So, as you might have noticed much of the U.S. has had an ice cube put down it's back, and in it's gloves, and shoes...almost like an ice bath, or in some places an ice shower. It is cold outside, quite cold. And sunny. Ah, if only it would snow again, but alas the weather man tells me that a High Pressure is parked above us and is planning on staying a while. Now, this is all well and good seeing as I don't mind the cold too much, but my car seems to disagree.
This morning found me getting ready to head back up to school after a glorious long weekend; getting school books/notebooks/instruments gathered, getting dressed, re-curling a few pieces of hair (I hardly ever do anything more with my hair than wash it, let it dry, and ponytail/bun it...unless I get bored or "just feel like it"--the latter applied last night), feeding the animals, turning the ignition to my car... "grumblegrumblegrumble," says my car. "Uh-oh," says my me. I scrape off my frosty windows and try again. "grumblegrumbleGRUM-blegrumble," says my car. I head back inside and thaw my fingers (I am so grateful I have a warm house to come back inside to with warm running water!!).
I try again in a half hour, "GRUmblegrumblegrumble." Another half hour, "grumblegrumble." I look at the sun, now risen and spreading its mocking "warmth" and then to my car. Poor car. I eat some toast (doubles as comfort food and breakfast!). I have now missed my first two classes, but those I can be forgiven for missing. My last class is not so kind about absences, band. I am not worried though. I know that my car will warm up soon and try again, "grumbleGRumBLEgrumblegrumblegrumble." Always turning, almost catching, always missing. Each time my classical radio station chimes in its cello concerto, flute descant, or violin discussion as if to comfort the strains of my car and to pat it on the hood. I listen for a minute, watch my frozen breath fog up the windshield and turn the key again, "grumblegrumblegrumblegrumble."

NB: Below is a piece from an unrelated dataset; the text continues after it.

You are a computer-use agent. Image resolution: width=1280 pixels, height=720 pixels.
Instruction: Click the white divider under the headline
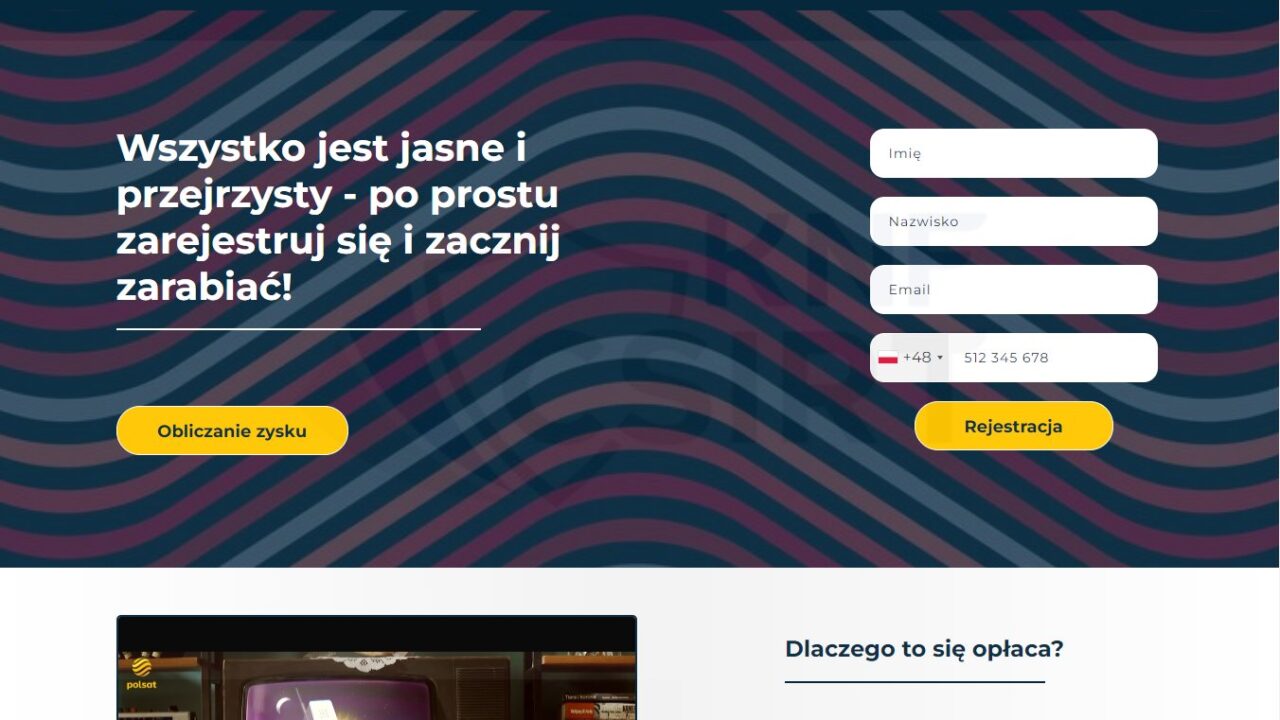coord(298,328)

I come back inside and write my band professor an e-mail, "Car is frozen, might not make it to class..."
The cats are happy that I haven't left them yet as they have all managed to sneak back inside. I am starting to think that my car would have liked to do the same, and feel sorry for it, the cold sun its only defroster. No drip-dripping from the icicles hanging off the house even though the sun is now directly overhead, perhaps the warmest part of the day and now missing half of band.
I pass the bathroom and spot the curling iron that I left out to cool and decide to put it away only to find that when I had switched it "off" I had actually only switched it to "low." I switch it off, really off this time, and pause a moment and wonder what might have happened if my car had started the first time and I had left with the iron still on and hot. I say a silent prayer of gratitude and know that there are guardian angels watching over me and my family. A day of missed classes can be made up so much easier than what might have been had I not missed them. I am grateful for slushy automobile fluids!